Несколько недель напряженной, неотлагательной работы подействовали на меня благотворно. Когда дело наконец приняло желаемый оборот и мое участие в нем перестало быть необходимостью, вокруг уже зеленели альпийские луга и чистое голубое око озера, казалось, весело подмигивало освободившимся от снега пологим склонам. Отец мой почувствовал себя лучше, и мои любовные терзания исчезли, испарились, словно грязные остатки снежной лавины. Прежде в эту пору отец всегда смолил нашу лодку; мать с огорода поглядывала в его сторону, а я, позабыв обо всем на свете, следил за его ловкими движениями, за облачками дыма из его трубки и за желтыми мотыльками. Этой весною смолить было нечего; матери давно уже не было в живых, а отец мрачно сидел в нашем старом, запущенном доме. О былых временах напоминал мне и дядюшка Конрад. Я частенько тайком от отца брал его в трактир, угощал вином, и он пускался в воспоминания о своих многочисленных проектах, рассказывая о них с добродушным смехом, однако не без гордости. Новых проектов он уже никому не предлагал, да и возраст уже наложил на него свою отчетливую печать, и все же в лице его, и особенно в его смехе, было что-то мальчишеское или юношеское, что согревало мне душу. Он не раз был мне утешением и развлечением, когда я, не выдержав дома, со стариком, брал дядюшку с собою в трактир. По дороге он изо всех сил старался приноровиться к моим шагам и суетливо ковылял рядом на своих тощих, кривых ногах.
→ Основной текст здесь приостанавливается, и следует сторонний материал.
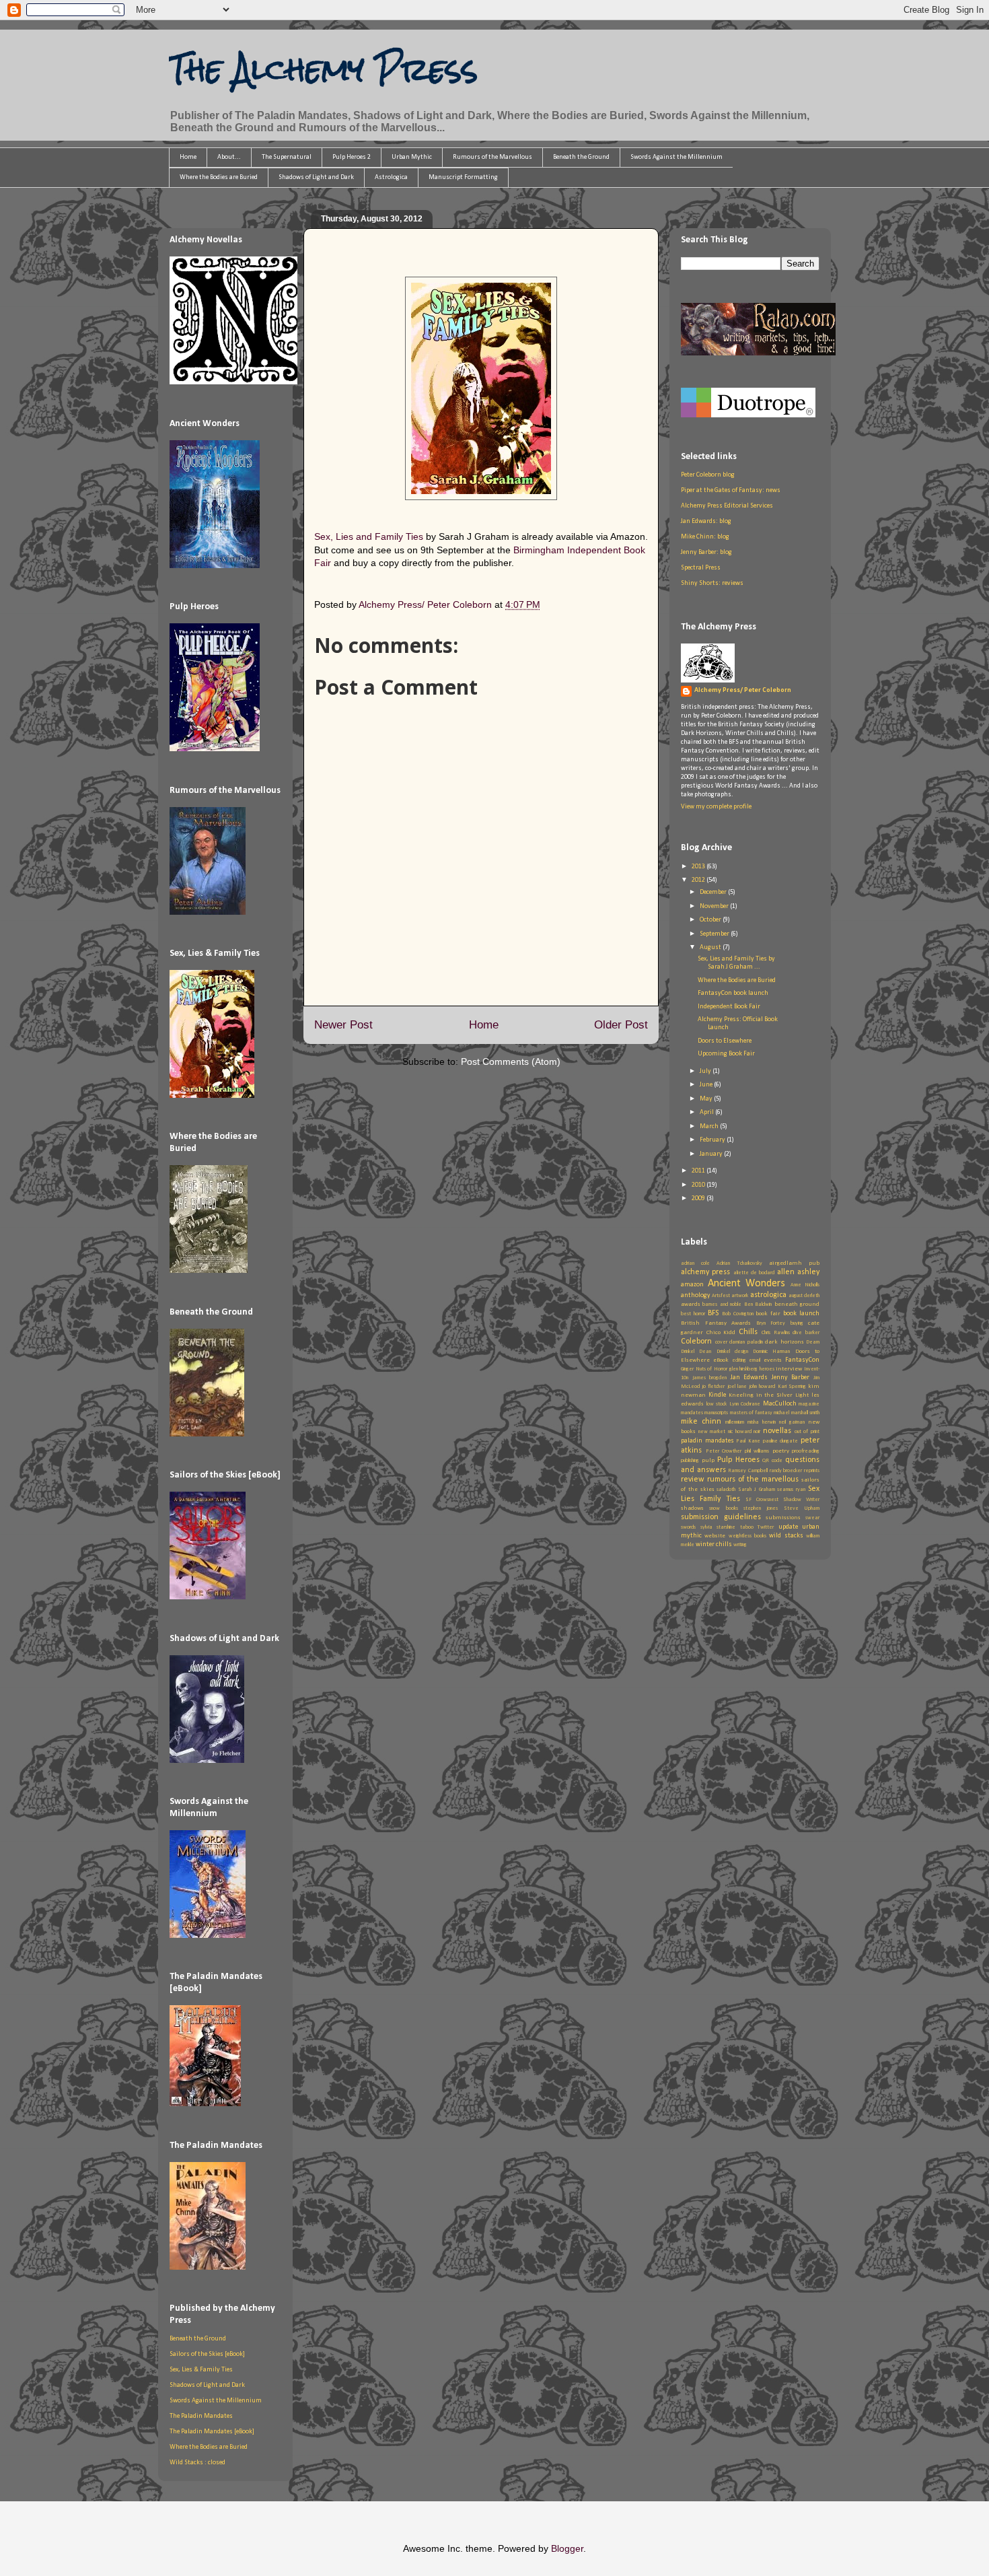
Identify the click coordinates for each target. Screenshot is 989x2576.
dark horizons (784, 1342)
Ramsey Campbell (748, 1470)
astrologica (768, 1295)
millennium (734, 1422)
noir (757, 1431)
– Поднимай парус, дядюшка Конрад! – подбадривал я его, и каждый раз упоминание злополучного паруса наводило разговор на наш старый челнок, от которого уже давно не осталось ни щепки и который дядюшка оплакивал, словно покойника. Так как старое суденышко и мне было дорого и памятно, мы пускались в подробнейшие воспоминания обо всем, что было с ним связано.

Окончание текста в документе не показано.